Blanchard was orchestrating the finish work on both boats simultaneously, within tight timelines and budgets, and the experience taught her valuable lessons. One was the fine art of coordinating and supervising skilled and unskilled workers to obtain their best efforts. Then there was the 18-month restoration for a German client of Arequipa, a 65-foot Madden & Lewis motoryacht built in 1927. Smaller projects have included the Cape George 45 Robert Lewis, a high-tech fiberglass cutter with a teak-and-mahogany exterior; and Nevermore, the Howard Chapelle-designed 51-foot schooner built from cedar on an island in British Columbia in 1981. Blanchard stripped the entire hull, longboarded and revarnished it with 12 coats in 2006 and again in 2024.

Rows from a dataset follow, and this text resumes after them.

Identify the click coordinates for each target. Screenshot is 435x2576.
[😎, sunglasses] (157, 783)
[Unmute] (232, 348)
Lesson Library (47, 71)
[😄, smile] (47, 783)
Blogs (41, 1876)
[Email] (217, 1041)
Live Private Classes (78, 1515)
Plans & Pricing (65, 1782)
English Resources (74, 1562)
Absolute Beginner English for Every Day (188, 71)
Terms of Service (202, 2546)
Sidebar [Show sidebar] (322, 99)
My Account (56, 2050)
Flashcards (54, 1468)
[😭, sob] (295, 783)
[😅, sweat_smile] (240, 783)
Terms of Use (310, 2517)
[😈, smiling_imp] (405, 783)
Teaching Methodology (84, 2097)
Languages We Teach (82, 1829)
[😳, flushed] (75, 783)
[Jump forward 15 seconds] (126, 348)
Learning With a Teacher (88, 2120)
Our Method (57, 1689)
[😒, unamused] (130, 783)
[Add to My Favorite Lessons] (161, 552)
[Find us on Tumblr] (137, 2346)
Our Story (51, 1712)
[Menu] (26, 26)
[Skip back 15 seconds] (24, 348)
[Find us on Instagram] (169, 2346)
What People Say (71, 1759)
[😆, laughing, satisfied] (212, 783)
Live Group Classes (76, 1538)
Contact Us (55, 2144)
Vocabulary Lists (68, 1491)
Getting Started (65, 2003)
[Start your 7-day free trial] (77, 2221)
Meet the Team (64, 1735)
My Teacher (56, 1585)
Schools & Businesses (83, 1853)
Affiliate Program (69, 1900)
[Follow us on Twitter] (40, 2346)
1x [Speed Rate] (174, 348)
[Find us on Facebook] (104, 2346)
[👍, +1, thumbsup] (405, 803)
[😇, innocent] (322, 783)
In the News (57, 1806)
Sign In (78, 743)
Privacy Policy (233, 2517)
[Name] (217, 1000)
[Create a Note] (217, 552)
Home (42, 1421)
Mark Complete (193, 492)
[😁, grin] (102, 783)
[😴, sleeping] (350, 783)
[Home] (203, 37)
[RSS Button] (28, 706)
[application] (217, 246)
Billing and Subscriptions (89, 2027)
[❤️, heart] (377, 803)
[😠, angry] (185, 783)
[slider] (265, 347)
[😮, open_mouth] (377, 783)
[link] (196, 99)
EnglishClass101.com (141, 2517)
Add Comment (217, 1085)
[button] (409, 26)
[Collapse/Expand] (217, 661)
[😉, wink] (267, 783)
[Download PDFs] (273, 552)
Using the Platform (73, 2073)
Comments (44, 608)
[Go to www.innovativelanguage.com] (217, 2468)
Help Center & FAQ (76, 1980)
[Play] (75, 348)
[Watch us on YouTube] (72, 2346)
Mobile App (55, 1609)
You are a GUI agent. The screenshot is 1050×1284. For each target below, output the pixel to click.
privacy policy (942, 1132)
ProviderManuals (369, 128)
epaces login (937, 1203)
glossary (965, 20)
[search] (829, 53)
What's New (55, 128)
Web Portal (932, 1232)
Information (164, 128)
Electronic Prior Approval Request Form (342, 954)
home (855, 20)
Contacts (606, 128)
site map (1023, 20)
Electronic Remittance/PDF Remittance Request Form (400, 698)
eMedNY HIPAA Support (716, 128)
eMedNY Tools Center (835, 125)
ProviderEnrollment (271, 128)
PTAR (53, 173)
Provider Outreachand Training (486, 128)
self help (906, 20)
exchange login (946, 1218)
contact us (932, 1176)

She has a reputation for serving her clients with genuine concern for their assets. “Some are more like my boats,” she quips. “I notice things all the time, call the owner and recommend people to look at it. Sometimes I’m like a mother to those boats.”
One of her clients is Scott Wilson, who has owned his 1974 Grand Banks 42 Scout since 2017. He has worked on the boat “as a gopher and apprentice” alongside Blanchard. “Joni is a master craftsperson who literally wrote the book on refinishing wood on vessels,” he says. “She knows all the techniques, the varnish options, the sequence of steps, the high standards.”

Wilson worries about the future for wood refinishers like Blanchard, in part because of the dwindling number of wooden boats. “But it’s also hard work, and the ones I know, like Joni, may not be doing it in a few years.”
Blanchard also wants to see a healthy cycle of generational change in her trade. Like many others, she thinks apprenticeships are the foundation for the industry’s future. She considers herself lucky to have worked alongside excellent shipwrights and finishers. “I’ve learned tidbits from just about all of them,” she says.
Bryan Hayes, she says, hired her when she was new in town. He instilled in her patience and attention to detail, which are indispensable for good finish work. Tom George started the company that operates Catalyst and Westward. He instructed her about caulking and fillers, how to deal with rot and stains, how to stop rust and paint metalwork, and how to do deck seams and deck finishes. “He also taught me efficiency, strategy and how to keep a project running smoothly, yet with quality,” she says.
These days, Blanchard is teacher and mentor. She conducts varnish workshops for amateurs at the Port Townsend Wooden Boat Festival. She also hires and teaches inexperienced practitioners who are looking to fatten up meager funds, including the children of friends, recent boat school graduates and prison work release candidates. Some of the people she taught now run their own finishing businesses.

Together with a few colleagues, she recently proposed the Heritage Vessel Program to the Port of Port Townsend. It was enacted to keep wooden boats or locally built fiberglass craft in town when they change ownership. So far, four classic vessels remained in port because of that program, which allows new owners to retain the boat’s previous slip without having to go on a wait list.
That’s a win-win, according to Blanchard. “We can continue to work on these boats as we have done for decades, for the benefit of the boats, the new owners, the local tradespeople and the economic vitality of our community.”